= Hayne van Ghizeghem =

Franco-Flemish composer

Hayne van Ghizeghem (c. 1445 – from 1472 to 1497) was a Franco-Flemish composer of the early Renaissance Burgundian School.

While many of his works have survived, little is known about his life. He was probably born in Gijzegem (near Aalst, in modern Belgium).
His musical talent must have been noticed early by Charles, Count of Charolais (later to become Charles the Bold) because there is a record of his being personally assigned to a teacher by him; in 1467 he is shown in the Burgundian employment records as being a singer. In addition, he was named along with Adrien Basin and Antoine Busnois as "chantre et valet de chambre" to Charles, indicating the special regard in which he was held.

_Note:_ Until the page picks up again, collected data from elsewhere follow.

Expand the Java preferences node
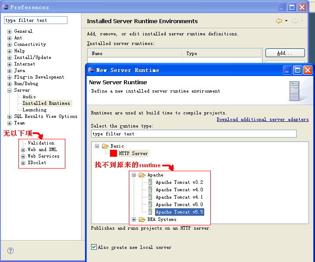(9, 71)
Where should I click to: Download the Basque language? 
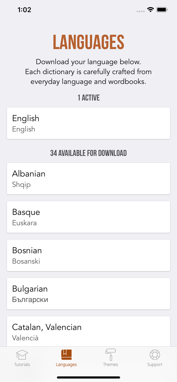88,217
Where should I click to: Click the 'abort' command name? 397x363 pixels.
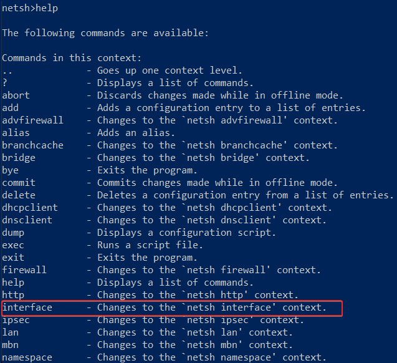tap(16, 95)
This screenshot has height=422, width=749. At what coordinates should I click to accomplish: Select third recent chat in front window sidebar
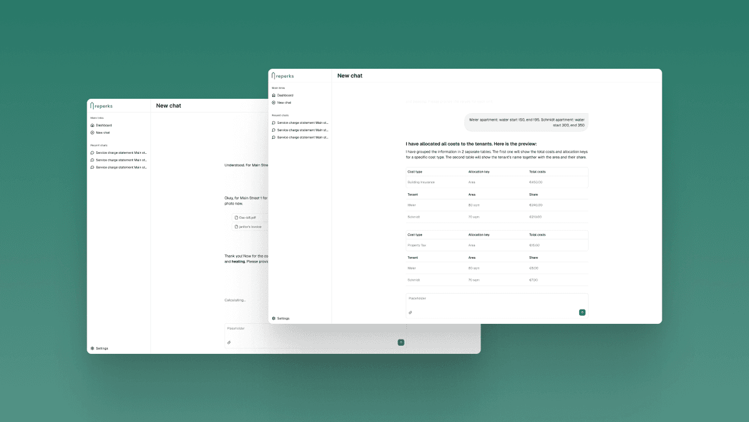(302, 137)
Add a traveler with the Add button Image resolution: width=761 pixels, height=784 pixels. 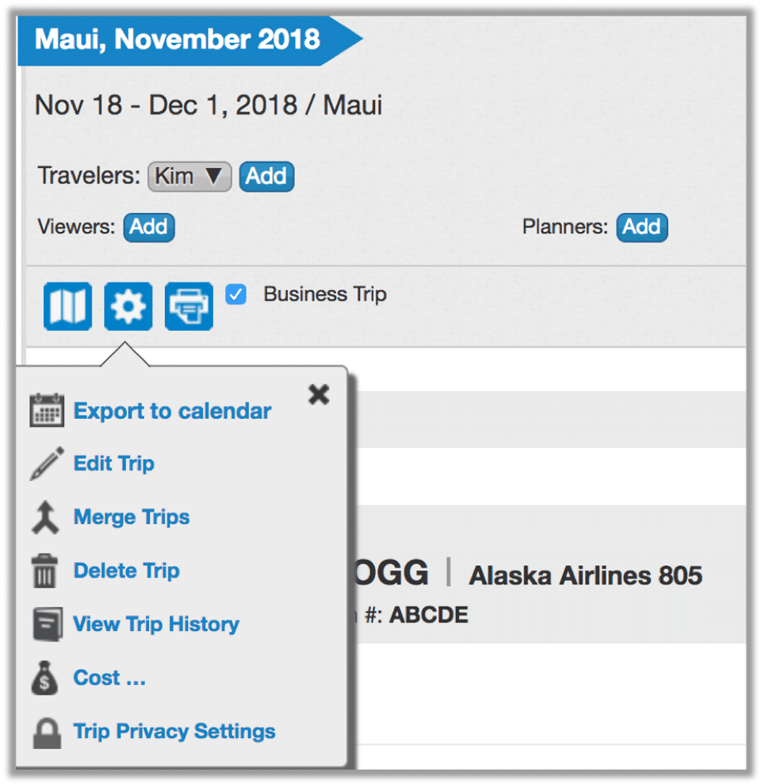[266, 176]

Additionally, Hayne’s composing style was constantly evolving. While some of his earlier works were written in a monophonic style, he gradually developed a more polyphonic manner of writing, serving as a key transitional figure in the development of more complex Renaissance music. There, he broke the usual mold in all parts -- one that took liberties with text and used longer melodic lines that were not chopped with cadential formulas. His cadence included two independent and simultaneously sounding leading tones, and he used dissonance to create tension. He also frequently used contrary motion and enlarged the distance between the intervals. He had a simplistic yet flexible melodic grace about his work, which captivated the attention of many others during the time period. Towards the end of the century, he was admired by both listeners and colleagues for his stylistic cantus firmus, where a melodic subject would appear in different voices while also simultaneously woven in with other countermelodies. Examples of his cantus firmus appear in some of his best known chansons.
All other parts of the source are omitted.